Mood Swings and Mood Disorders
Are you isolating yourself from others because you never know how you will feel from moment to moment? A depressive disorder is an illness that involves the whole person; mind, body, spirit and emotions. Between doctors and elderly patients in primary care depression is generally the place of initial diagnosis and treatment. It is not acceptable for depression to be dismissed as a natural consequence of ageing. As explained by the President of care Homes in Wiltshire, specialists, psychiatrists and hospitals will normally enter at a later stage, especially in countries where the GP acts as ‘gatekeeper’ to secondary and tertiary care. Doctors who have already diagnosed elderly depression or accepted the patients’ self-diagnosis, but regard the condition as ‘natural at your age’.
Yet there is little evidence to suggest that elderly depression is interactive with hypertension, whereas its interaction with chronic pain/arthritis is well recognised. Individual co-morbidities interact with depression in different ways, and the number of comorbid conditions tends to increase with advancing age.
Depression in bipolar disorder is a mood disorder characterized by mood swings from mania (exaggerated feeling of well-being, energy, and confidence in which a person can lose touch with reality) to depression. Late-life depression can have different causes, symptoms and treatment needs than that observed in younger persons. It is less likely to be grounded in family history, and more frequently associated with the medical and psychosocial problems of ageing or with cognitive deficit.
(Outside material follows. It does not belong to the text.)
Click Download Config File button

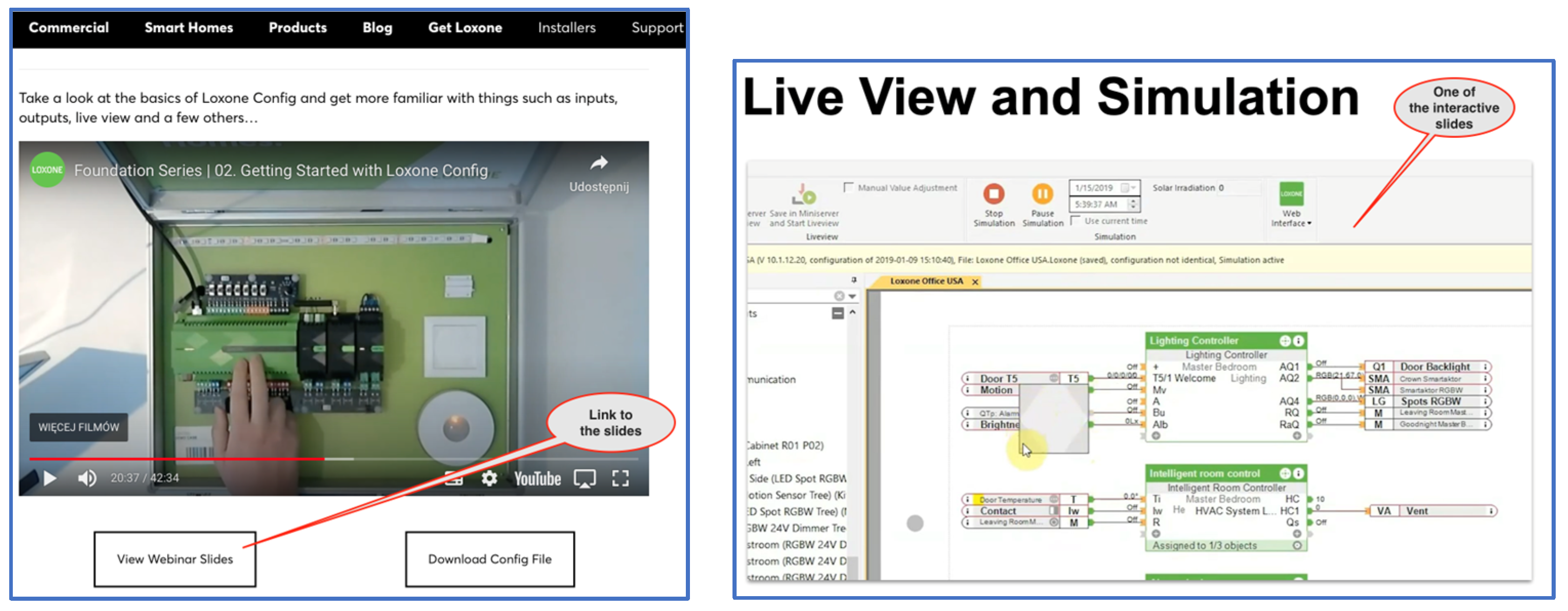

It is important to understand that depression and sadness are different. The death of a loved one, loss of a relationship, termination of a job, including retirement, will cause us to feel sad. Grief is a normal response to these situations. Individuals experiencing challenging times will often remark that he or she feels depressed. However, sadness, grief and depression are not the same. Feelings of sadness and grief will lessen with time while depression can continue for months and years, if untreated.
Bipolar disorder is a mood disorder in which feelings, thoughts, behaviors, and perceptions are altered in the context of episodes of mania and depression. Previously known as manic depression, bipolar disorder was once thought to occur rarely in youth. Depression is much more common in women than in men, but the reason for this female predominance is unclear.
A fictional case study (Bruce & Pearson) of a 78-year-old widower who has lost interest in life and eventually commits suicide illustrates what can go wrong when “depression remains unrecognized by the patient and the primary care physician”. It results that detection of depression is motre difficult and take priority in the doctor’s limited time with the patient; and the fear of stigma induces the patient to deny depression.